Extracted records:
════════

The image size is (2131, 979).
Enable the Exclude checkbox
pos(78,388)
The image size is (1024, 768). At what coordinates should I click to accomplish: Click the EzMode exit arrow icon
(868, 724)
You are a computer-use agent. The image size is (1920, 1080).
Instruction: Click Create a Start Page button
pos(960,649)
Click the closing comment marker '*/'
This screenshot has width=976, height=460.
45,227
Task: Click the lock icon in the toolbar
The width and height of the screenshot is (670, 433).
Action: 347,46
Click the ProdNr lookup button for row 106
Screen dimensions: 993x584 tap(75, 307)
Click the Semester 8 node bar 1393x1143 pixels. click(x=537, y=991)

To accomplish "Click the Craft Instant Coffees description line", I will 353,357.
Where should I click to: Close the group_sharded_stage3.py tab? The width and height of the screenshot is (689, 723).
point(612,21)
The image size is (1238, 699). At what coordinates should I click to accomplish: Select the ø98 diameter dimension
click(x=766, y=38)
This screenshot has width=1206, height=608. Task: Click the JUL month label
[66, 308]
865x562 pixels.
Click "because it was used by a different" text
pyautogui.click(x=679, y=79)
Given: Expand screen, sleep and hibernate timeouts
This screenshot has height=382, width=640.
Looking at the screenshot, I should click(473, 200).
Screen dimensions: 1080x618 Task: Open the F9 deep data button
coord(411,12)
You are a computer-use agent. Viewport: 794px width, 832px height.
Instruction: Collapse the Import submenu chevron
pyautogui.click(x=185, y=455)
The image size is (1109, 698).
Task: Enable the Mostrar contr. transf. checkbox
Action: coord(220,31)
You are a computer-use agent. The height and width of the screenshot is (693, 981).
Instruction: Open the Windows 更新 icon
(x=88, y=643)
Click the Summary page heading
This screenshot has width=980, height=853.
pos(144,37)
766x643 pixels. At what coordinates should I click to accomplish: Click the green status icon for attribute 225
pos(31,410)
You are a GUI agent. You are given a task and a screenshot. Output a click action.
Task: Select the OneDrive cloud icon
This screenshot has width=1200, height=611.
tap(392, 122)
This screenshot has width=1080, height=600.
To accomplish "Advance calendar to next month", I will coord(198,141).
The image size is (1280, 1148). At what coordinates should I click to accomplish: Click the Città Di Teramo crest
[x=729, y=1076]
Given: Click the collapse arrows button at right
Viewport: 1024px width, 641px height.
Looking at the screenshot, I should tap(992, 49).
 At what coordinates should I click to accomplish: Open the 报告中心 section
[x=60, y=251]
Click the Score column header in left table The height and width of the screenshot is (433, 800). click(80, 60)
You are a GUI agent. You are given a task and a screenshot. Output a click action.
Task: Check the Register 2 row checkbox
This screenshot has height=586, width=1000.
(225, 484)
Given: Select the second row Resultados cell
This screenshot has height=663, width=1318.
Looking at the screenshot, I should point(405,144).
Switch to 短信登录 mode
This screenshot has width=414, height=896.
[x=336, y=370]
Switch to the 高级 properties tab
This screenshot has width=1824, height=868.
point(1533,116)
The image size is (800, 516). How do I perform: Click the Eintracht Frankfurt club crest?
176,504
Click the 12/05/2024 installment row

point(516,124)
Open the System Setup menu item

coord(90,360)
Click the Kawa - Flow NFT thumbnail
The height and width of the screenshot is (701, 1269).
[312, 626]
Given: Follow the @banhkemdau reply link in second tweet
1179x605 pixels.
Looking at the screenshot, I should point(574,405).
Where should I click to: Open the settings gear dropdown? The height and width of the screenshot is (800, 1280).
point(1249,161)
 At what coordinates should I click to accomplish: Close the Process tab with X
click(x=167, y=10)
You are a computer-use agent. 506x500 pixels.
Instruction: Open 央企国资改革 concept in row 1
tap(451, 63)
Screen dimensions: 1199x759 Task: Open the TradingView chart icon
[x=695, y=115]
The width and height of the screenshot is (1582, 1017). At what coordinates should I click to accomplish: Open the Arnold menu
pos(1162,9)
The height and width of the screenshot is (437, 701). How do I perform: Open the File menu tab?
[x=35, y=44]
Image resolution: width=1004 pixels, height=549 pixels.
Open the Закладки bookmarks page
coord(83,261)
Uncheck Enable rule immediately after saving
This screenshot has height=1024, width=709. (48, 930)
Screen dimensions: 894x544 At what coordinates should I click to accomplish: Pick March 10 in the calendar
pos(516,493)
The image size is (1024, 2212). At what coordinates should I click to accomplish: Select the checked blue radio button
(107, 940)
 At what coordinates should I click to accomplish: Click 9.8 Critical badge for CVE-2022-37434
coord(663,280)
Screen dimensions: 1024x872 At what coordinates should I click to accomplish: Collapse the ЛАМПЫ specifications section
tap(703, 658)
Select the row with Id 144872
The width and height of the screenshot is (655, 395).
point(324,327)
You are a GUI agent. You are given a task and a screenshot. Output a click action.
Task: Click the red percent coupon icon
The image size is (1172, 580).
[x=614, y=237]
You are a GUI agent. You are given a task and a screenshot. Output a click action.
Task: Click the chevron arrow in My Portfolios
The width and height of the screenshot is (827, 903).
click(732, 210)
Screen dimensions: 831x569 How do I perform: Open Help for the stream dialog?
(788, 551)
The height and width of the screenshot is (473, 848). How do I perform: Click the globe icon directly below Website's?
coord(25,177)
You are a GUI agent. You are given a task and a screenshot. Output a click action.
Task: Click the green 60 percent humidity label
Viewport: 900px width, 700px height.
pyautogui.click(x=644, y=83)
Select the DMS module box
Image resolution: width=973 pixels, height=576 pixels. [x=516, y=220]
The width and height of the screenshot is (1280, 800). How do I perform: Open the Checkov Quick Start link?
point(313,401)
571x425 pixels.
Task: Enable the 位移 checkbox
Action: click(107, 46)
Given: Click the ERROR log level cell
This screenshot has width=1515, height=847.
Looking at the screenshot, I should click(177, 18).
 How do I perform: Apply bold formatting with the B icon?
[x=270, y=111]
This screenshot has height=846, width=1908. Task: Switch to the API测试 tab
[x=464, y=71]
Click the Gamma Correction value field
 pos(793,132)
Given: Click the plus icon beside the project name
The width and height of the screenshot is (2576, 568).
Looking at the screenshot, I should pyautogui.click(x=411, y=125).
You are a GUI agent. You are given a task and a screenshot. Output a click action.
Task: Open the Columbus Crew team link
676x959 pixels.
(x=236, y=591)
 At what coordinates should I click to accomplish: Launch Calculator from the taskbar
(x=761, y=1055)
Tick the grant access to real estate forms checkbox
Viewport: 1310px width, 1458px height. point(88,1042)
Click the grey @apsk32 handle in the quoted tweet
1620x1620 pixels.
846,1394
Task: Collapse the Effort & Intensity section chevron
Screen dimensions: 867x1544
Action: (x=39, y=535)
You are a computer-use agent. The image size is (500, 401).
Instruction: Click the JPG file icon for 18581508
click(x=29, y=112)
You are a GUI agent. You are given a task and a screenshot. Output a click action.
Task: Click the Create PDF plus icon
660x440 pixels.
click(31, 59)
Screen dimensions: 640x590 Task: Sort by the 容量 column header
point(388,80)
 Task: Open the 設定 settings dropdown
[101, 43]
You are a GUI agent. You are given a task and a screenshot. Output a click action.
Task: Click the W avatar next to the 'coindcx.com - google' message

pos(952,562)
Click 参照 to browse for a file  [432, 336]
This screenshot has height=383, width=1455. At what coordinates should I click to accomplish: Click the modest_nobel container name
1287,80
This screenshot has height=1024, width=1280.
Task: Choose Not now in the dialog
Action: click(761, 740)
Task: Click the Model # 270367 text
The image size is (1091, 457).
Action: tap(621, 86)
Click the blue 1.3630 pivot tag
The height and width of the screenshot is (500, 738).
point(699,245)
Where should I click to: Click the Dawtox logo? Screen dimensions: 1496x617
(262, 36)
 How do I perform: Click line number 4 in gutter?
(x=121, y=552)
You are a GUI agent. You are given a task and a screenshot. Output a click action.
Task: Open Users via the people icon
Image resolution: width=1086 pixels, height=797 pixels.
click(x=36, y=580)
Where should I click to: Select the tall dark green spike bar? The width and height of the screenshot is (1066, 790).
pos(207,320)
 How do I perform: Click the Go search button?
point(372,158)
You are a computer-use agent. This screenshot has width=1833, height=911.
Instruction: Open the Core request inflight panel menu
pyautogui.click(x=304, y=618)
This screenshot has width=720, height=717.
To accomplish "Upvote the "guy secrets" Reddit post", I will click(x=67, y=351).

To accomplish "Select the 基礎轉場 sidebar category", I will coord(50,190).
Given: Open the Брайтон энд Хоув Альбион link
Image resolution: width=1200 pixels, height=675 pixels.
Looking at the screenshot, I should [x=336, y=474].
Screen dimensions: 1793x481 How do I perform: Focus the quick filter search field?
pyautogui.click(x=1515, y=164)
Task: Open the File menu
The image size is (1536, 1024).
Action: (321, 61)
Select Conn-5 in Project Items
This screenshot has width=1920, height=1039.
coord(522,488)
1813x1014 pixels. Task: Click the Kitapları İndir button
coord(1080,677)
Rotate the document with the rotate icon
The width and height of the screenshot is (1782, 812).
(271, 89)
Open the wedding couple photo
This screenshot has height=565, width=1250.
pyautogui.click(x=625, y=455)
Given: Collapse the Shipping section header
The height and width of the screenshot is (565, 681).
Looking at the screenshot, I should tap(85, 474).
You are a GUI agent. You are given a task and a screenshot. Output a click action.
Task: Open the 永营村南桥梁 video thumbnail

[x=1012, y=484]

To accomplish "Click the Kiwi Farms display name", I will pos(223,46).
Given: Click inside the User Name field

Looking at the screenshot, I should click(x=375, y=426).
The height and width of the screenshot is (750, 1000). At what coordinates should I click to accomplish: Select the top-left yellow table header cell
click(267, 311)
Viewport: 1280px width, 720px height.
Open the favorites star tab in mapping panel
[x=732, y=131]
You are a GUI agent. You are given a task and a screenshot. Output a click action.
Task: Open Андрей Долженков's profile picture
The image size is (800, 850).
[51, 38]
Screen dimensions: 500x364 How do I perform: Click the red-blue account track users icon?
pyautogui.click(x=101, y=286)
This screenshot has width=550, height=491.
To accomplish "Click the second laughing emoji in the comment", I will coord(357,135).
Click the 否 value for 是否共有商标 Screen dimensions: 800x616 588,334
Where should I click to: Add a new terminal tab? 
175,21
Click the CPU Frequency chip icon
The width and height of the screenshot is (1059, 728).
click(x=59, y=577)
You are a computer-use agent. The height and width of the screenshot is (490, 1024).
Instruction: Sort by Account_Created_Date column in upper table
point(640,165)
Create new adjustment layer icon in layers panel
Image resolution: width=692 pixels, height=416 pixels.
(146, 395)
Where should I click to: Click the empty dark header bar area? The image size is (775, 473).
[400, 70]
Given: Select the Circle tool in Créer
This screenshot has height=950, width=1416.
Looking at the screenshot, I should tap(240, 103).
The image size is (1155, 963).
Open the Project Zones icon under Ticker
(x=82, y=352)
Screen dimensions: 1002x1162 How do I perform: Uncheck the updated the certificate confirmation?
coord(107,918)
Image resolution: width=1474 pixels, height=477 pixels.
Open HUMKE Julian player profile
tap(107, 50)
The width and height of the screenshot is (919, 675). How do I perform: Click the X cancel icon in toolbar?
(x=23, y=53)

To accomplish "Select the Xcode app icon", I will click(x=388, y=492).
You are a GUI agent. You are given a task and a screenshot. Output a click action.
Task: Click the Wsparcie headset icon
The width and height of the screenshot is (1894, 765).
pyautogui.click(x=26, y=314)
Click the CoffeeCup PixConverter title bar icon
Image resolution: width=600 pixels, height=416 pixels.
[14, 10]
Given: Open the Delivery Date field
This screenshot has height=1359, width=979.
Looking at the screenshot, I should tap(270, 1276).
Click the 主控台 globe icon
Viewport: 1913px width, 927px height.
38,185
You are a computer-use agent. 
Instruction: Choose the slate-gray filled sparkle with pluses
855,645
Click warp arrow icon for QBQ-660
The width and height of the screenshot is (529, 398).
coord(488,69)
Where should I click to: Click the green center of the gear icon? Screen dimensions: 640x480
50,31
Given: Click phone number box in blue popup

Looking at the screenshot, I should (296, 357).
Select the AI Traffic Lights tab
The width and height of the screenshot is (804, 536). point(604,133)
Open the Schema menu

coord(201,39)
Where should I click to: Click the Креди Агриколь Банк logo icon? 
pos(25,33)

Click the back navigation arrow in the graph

════════

:: What needs to be done ::
As the answer, set down only the lines from the data above between the one holding "Click the ProdNr lookup button for row 106" and the one holding "You are a computer-use agent. Viewport: 794px", inclusive, exactly as they read.

:: Result of this exercise ::
Click the ProdNr lookup button for row 106
Screen dimensions: 993x584 tap(75, 307)
Click the Semester 8 node bar 1393x1143 pixels. click(x=537, y=991)

To accomplish "Click the Craft Instant Coffees description line", I will 353,357.
Where should I click to: Close the group_sharded_stage3.py tab? The width and height of the screenshot is (689, 723).
point(612,21)
The image size is (1238, 699). At what coordinates should I click to accomplish: Select the ø98 diameter dimension
click(x=766, y=38)
This screenshot has width=1206, height=608. Task: Click the JUL month label
[66, 308]
865x562 pixels.
Click "because it was used by a different" text
pyautogui.click(x=679, y=79)
Given: Expand screen, sleep and hibernate timeouts
This screenshot has height=382, width=640.
Looking at the screenshot, I should click(473, 200).
Screen dimensions: 1080x618 Task: Open the F9 deep data button
coord(411,12)
You are a computer-use agent. Viewport: 794px width, 832px height.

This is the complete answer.